What are Configuration Attributes?

A "configuration attribute" can be thought of as a String that has special meaning to the classes used by AbstractSecurityInterceptor. They are represented by the interface ConfigAttribute within the framework. They may be simple role names or have more complex meaning, depending on the how sophisticated the AccessDecisionManager implementation is. The AbstractSecurityInterceptor is configured with a SecurityMetadataSource which it uses to look up the attributes for a secure object. Usually this configuration will be hidden from the user. Configuration attributes will be entered as annotations on secured methods or as access attributes on secured URLs. For example, when we saw something like <intercept-url pattern='/secure/**' access='ROLE_A,ROLE_B'/> in the namespace introduction, this is saying that the configuration attributes ROLE_A and ROLE_B apply to web requests matching the given pattern. In practice, with the default AccessDecisionManager configuration, this means that anyone who has a GrantedAuthority matching either of these two attributes will be allowed access. Strictly speaking though, they are just attributes and the interpretation is dependent on the AccessDecisionManager implementation. The use of the prefix ROLE_ is a marker to indicate that these attributes are roles and should be consumed by Spring Security’s RoleVoter.
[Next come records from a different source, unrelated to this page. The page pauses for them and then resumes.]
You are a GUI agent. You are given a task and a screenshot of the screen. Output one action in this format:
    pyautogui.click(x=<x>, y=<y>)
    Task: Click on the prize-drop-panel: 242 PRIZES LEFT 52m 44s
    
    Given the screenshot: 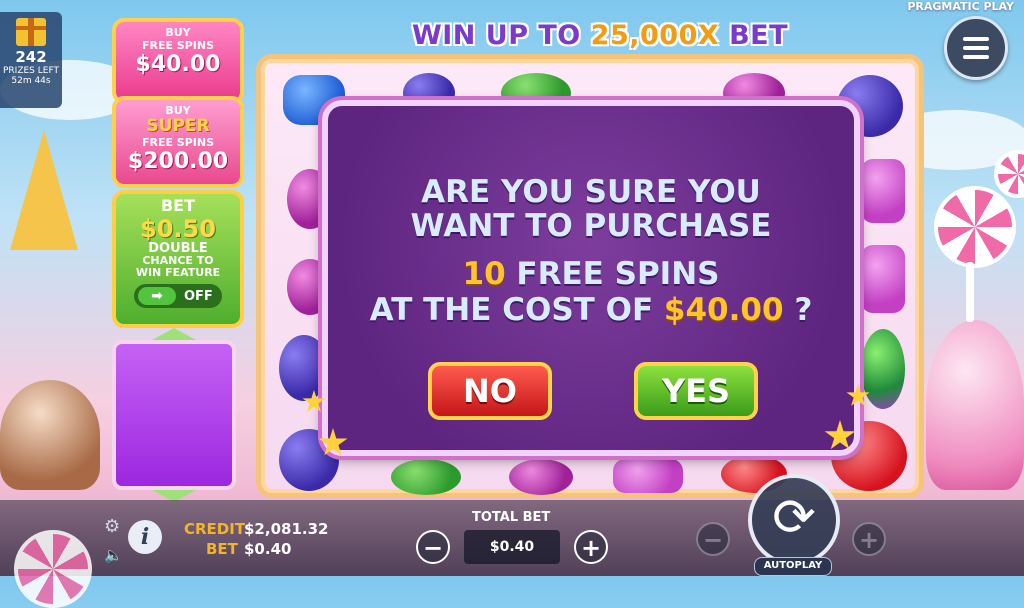 What is the action you would take?
    pyautogui.click(x=31, y=60)
    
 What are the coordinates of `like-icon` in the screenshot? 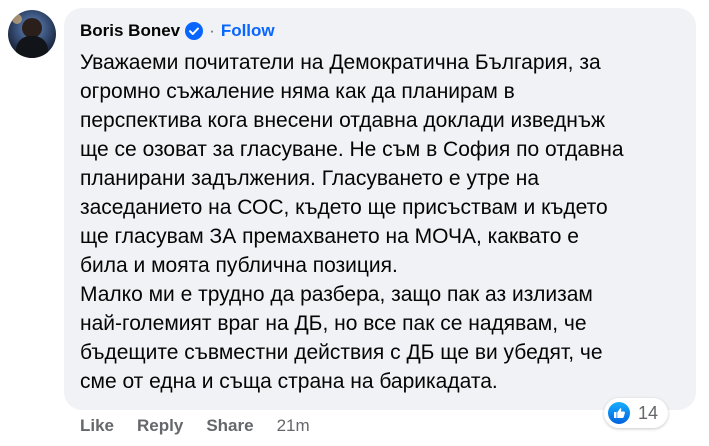 It's located at (619, 413).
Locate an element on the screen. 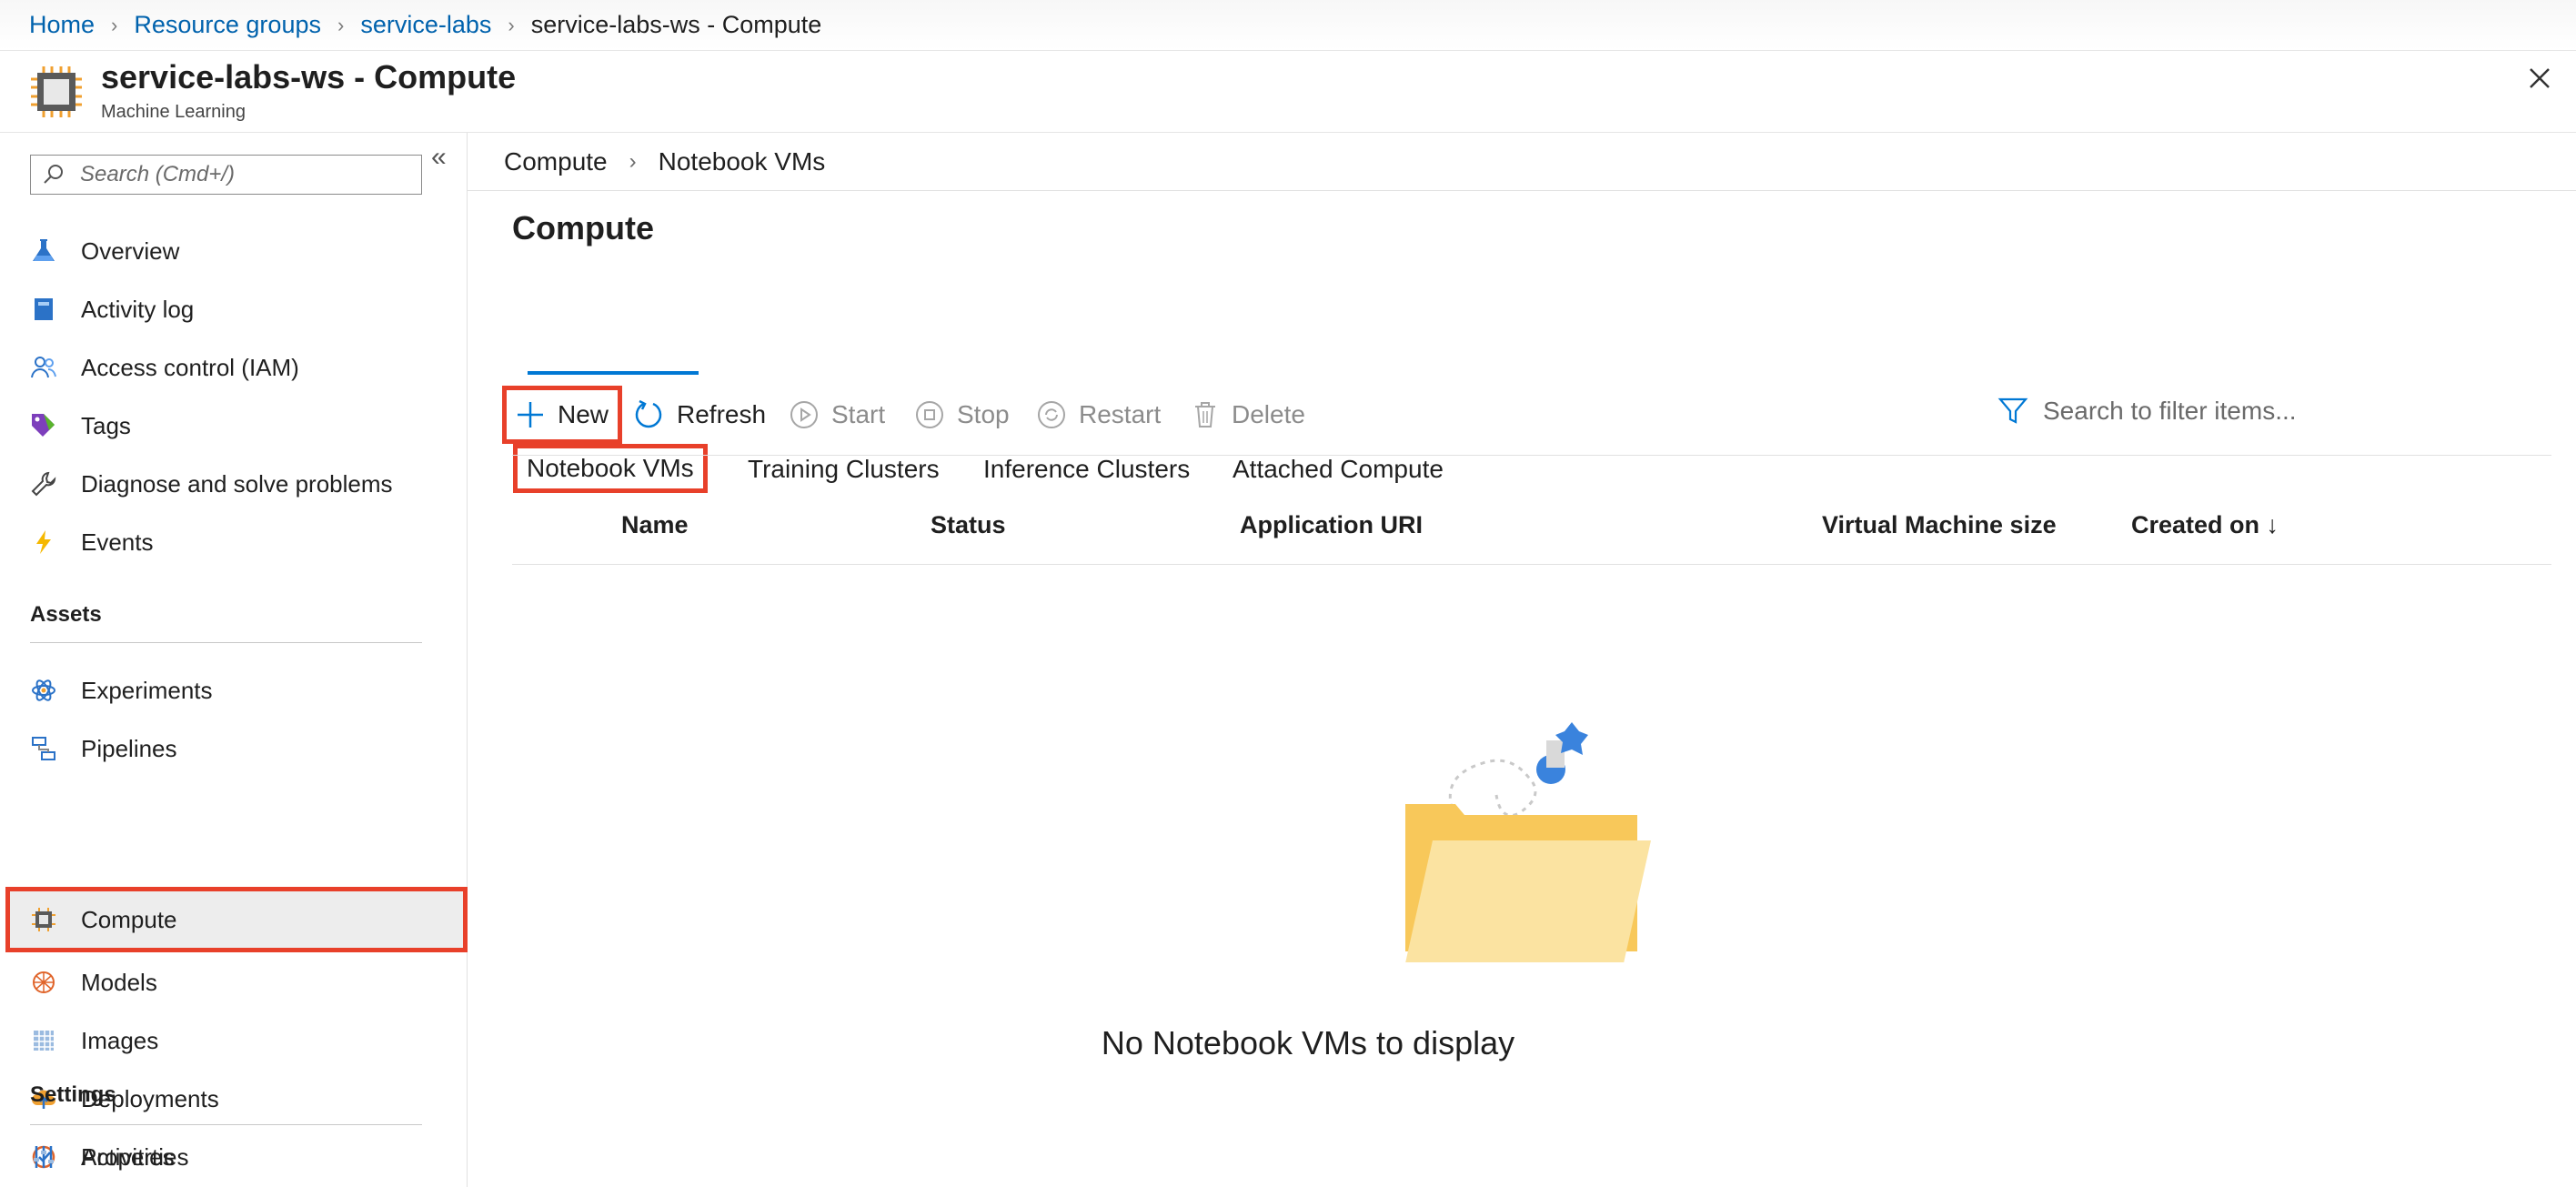 This screenshot has height=1187, width=2576. restart-button: Restart is located at coordinates (1099, 414).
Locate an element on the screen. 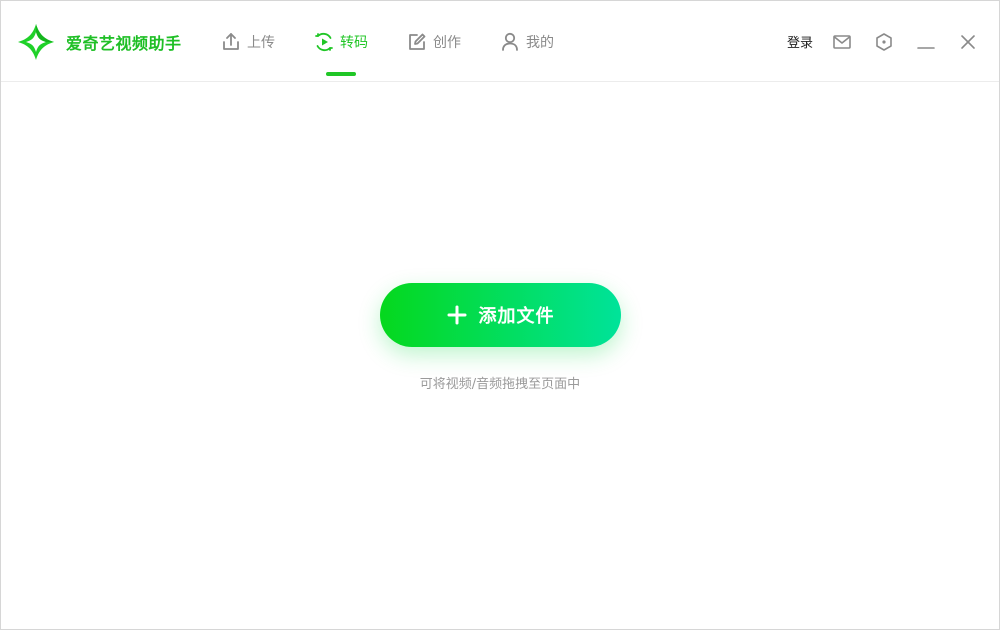  tab-upload-label: 上传 is located at coordinates (261, 42).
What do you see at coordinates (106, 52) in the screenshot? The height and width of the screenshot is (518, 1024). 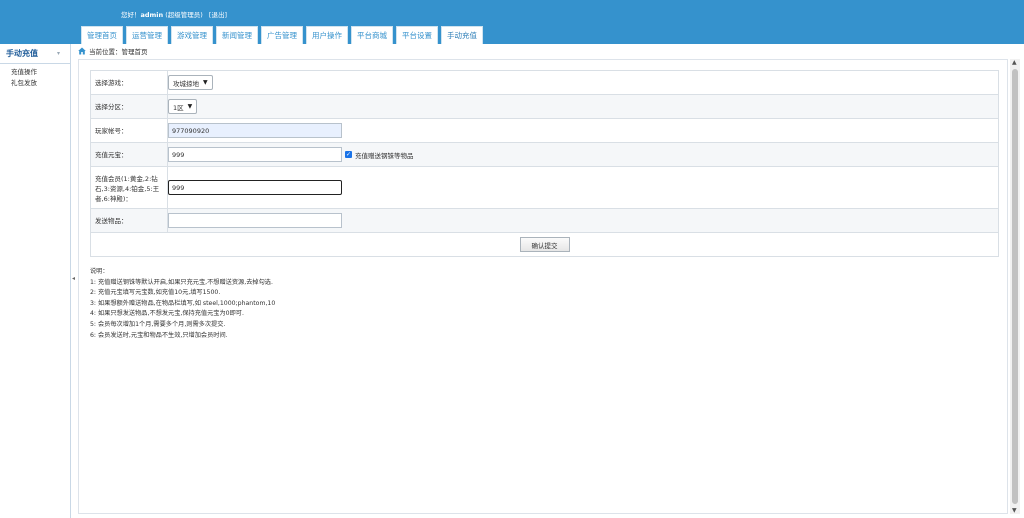 I see `breadcrumb-prefix: 当前位置：` at bounding box center [106, 52].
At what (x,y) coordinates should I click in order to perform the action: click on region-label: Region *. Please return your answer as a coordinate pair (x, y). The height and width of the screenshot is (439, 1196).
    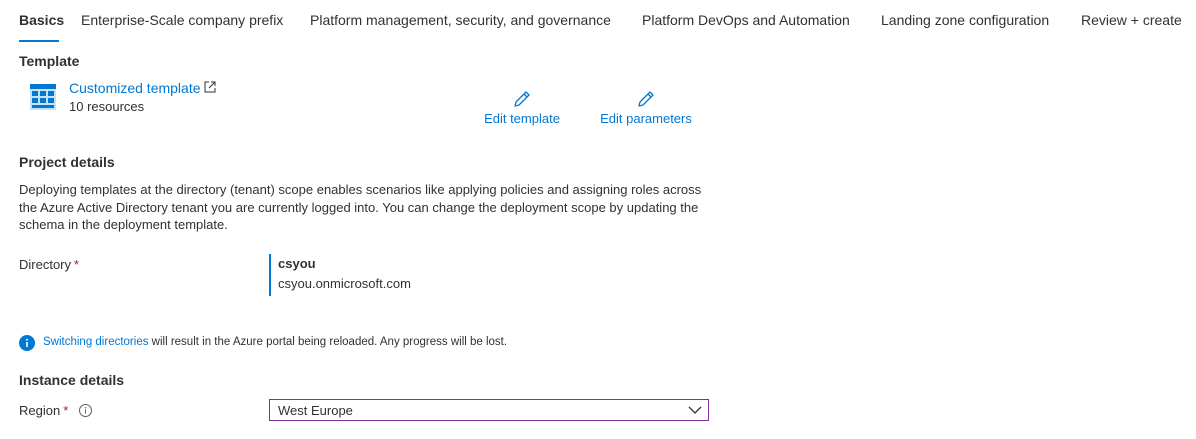
    Looking at the image, I should click on (44, 410).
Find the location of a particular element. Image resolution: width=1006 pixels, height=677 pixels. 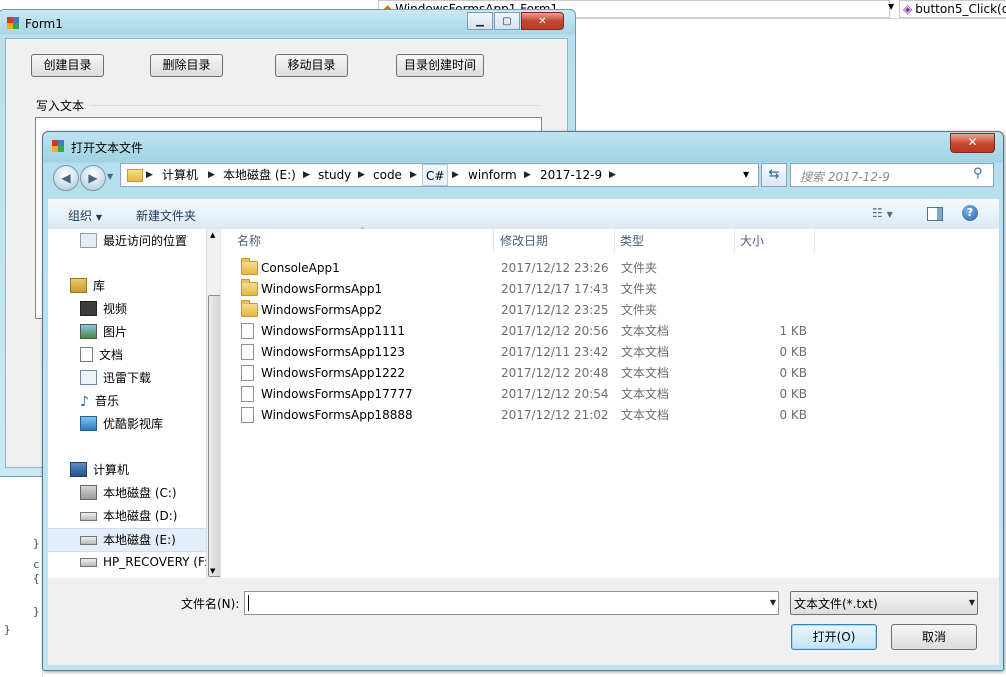

file-type-select: 文本文件(*.txt) ▼ is located at coordinates (884, 603).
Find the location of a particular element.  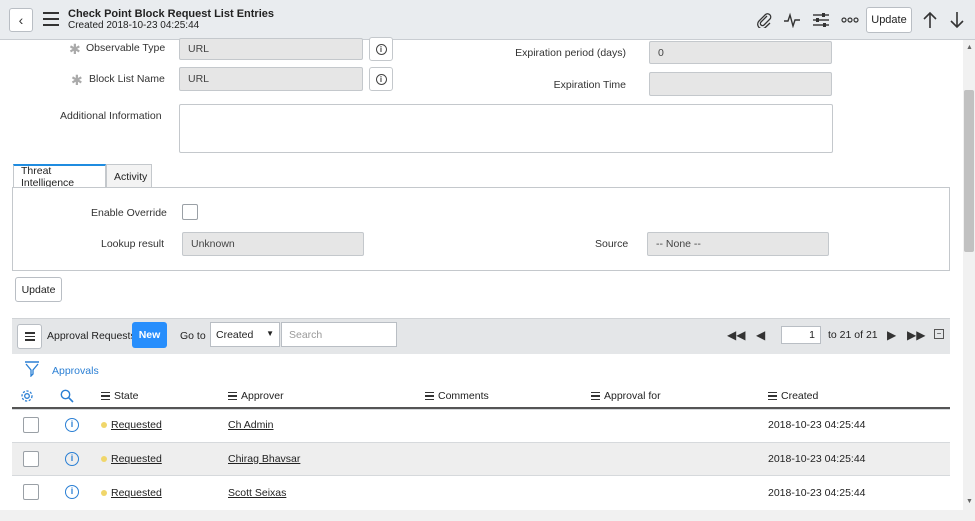

enable-override-checkbox is located at coordinates (190, 212).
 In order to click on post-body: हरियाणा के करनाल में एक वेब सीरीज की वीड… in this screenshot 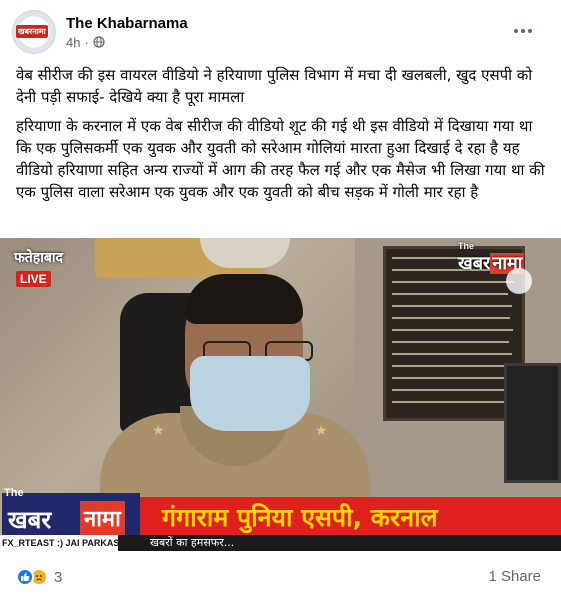, I will do `click(280, 159)`.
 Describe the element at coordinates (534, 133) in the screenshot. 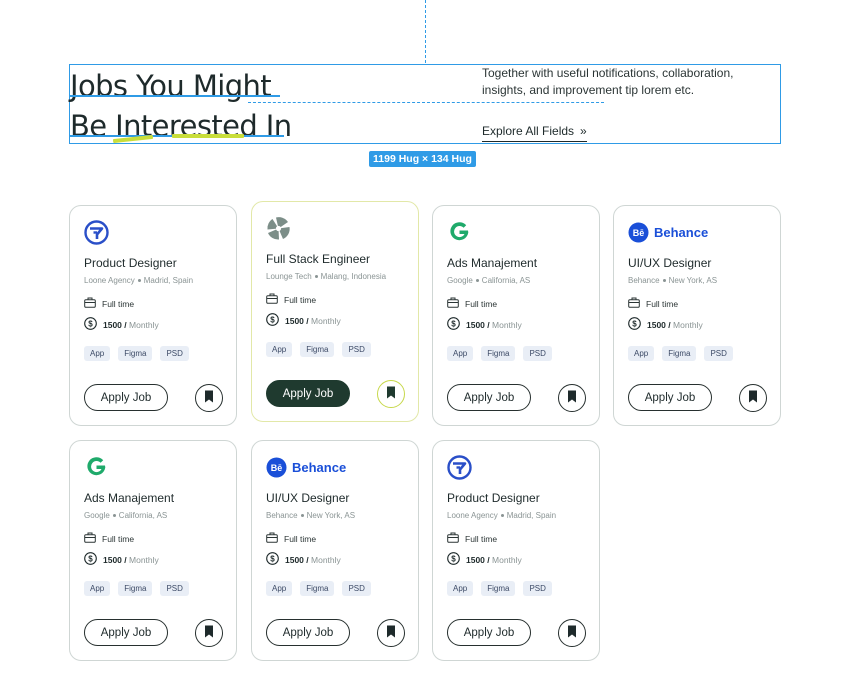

This is only relevant when a voter-based AccessDecisionManager is in use. We’ll see how the AccessDecisionManager is implemented in the authorization chapter.

 

AfterInvocationManager

Following the secure object invocation proceeding and then returning - which may mean a method invocation completing or a filter chain proceeding - the AbstractSecurityInterceptor gets one final chance to handle the invocation. At this stage the AbstractSecurityInterceptor is interested in possibly modifying the return object. We might want this to happen because an authorization decision couldn’t be made "on the way in" to a secure object invocation. Being highly pluggable, AbstractSecurityInterceptor will pass control to an AfterInvocationManager to actually modify the object if needed. This class can even entirely replace the object, or throw an exception, or not change it in any way as it chooses. The after-invocation checks will only be executed if the invocation is successful. If an exception occurs, the additional checks will be skipped.